__Work request__
When the material ends, stop; until then, set down every line exactly.
• • • • •
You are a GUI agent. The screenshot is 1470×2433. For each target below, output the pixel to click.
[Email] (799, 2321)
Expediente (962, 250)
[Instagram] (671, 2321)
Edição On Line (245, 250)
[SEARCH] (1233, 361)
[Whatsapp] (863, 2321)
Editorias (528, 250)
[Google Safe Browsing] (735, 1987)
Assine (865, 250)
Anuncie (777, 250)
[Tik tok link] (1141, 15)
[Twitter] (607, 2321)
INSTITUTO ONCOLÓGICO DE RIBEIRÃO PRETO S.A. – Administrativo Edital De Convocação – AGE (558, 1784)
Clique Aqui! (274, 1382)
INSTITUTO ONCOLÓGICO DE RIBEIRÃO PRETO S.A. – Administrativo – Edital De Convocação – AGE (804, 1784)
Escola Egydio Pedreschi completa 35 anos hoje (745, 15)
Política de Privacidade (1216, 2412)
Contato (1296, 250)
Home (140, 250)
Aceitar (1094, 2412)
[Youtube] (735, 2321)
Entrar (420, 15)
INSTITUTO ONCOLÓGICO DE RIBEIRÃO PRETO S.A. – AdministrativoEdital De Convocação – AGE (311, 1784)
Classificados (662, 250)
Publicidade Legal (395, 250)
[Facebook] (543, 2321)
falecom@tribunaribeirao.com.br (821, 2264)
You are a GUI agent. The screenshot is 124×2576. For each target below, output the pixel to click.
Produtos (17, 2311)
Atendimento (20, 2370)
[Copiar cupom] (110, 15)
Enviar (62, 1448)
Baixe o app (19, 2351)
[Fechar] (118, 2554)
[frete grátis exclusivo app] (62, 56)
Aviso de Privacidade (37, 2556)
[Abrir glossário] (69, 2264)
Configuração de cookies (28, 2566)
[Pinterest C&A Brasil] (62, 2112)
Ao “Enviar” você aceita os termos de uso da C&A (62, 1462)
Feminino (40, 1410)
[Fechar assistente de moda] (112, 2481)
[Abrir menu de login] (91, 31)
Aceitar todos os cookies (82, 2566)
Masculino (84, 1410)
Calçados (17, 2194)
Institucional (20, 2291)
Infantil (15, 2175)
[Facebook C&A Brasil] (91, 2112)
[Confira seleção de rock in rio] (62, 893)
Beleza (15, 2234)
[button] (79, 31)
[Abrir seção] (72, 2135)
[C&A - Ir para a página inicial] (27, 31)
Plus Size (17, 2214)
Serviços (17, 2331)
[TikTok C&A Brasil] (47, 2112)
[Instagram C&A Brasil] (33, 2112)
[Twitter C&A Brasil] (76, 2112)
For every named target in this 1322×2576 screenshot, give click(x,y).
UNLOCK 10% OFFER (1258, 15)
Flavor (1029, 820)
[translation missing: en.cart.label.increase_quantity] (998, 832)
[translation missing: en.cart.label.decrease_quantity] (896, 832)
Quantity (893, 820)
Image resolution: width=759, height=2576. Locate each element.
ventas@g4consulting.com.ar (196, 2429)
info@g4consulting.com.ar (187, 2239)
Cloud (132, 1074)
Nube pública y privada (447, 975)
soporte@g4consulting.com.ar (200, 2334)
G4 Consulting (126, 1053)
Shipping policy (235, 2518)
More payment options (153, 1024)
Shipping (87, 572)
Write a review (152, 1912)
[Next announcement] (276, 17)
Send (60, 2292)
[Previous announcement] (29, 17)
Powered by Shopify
• • • • •
__Written solution__
You are a GUI agent. The screenshot is 1470×2433. For each target below, output the pixel to click.
[Email] (799, 2321)
Expediente (962, 250)
[Instagram] (671, 2321)
Edição On Line (245, 250)
[SEARCH] (1233, 361)
[Whatsapp] (863, 2321)
Editorias (528, 250)
[Google Safe Browsing] (735, 1987)
Assine (865, 250)
Anuncie (777, 250)
[Tik tok link] (1141, 15)
[Twitter] (607, 2321)
INSTITUTO ONCOLÓGICO DE RIBEIRÃO PRETO S.A. – Administrativo Edital De Convocação – AGE (558, 1784)
Clique Aqui! (274, 1382)
INSTITUTO ONCOLÓGICO DE RIBEIRÃO PRETO S.A. – Administrativo – Edital De Convocação – AGE (804, 1784)
Escola Egydio Pedreschi completa 35 anos hoje (745, 15)
Política de Privacidade (1216, 2412)
Contato (1296, 250)
Home (140, 250)
Aceitar (1094, 2412)
[Youtube] (735, 2321)
Entrar (420, 15)
INSTITUTO ONCOLÓGICO DE RIBEIRÃO PRETO S.A. – AdministrativoEdital De Convocação – AGE (311, 1784)
Classificados (662, 250)
Publicidade Legal (395, 250)
[Facebook] (543, 2321)
falecom@tribunaribeirao.com.br (821, 2264)
You are a GUI agent. The screenshot is 124×2576. For each target below, output the pixel to click.
Produtos (17, 2311)
Atendimento (20, 2370)
[Copiar cupom] (110, 15)
Enviar (62, 1448)
Baixe o app (19, 2351)
[Fechar] (118, 2554)
[frete grátis exclusivo app] (62, 56)
Aviso de Privacidade (37, 2556)
[Abrir glossário] (69, 2264)
Configuração de cookies (28, 2566)
[Pinterest C&A Brasil] (62, 2112)
Ao “Enviar” você aceita os termos de uso da C&A (62, 1462)
Feminino (40, 1410)
[Fechar assistente de moda] (112, 2481)
[Abrir menu de login] (91, 31)
Aceitar todos os cookies (82, 2566)
Masculino (84, 1410)
Calçados (17, 2194)
Institucional (20, 2291)
Infantil (15, 2175)
[Facebook C&A Brasil] (91, 2112)
[Confira seleção de rock in rio] (62, 893)
Beleza (15, 2234)
[button] (79, 31)
[Abrir seção] (72, 2135)
[C&A - Ir para a página inicial] (27, 31)
Plus Size (17, 2214)
Serviços (17, 2331)
[TikTok C&A Brasil] (47, 2112)
[Instagram C&A Brasil] (33, 2112)
[Twitter C&A Brasil] (76, 2112)
For every named target in this 1322×2576 screenshot, give click(x,y).
UNLOCK 10% OFFER (1258, 15)
Flavor (1029, 820)
[translation missing: en.cart.label.increase_quantity] (998, 832)
[translation missing: en.cart.label.decrease_quantity] (896, 832)
Quantity (893, 820)
Image resolution: width=759, height=2576. Locate each element.
ventas@g4consulting.com.ar (196, 2429)
info@g4consulting.com.ar (187, 2239)
Cloud (132, 1074)
Nube pública y privada (447, 975)
soporte@g4consulting.com.ar (200, 2334)
G4 Consulting (126, 1053)
Shipping policy (235, 2518)
More payment options (153, 1024)
Shipping (87, 572)
Write a review (152, 1912)
[Next announcement] (276, 17)
Send (60, 2292)
[Previous announcement] (29, 17)
Powered by Shopify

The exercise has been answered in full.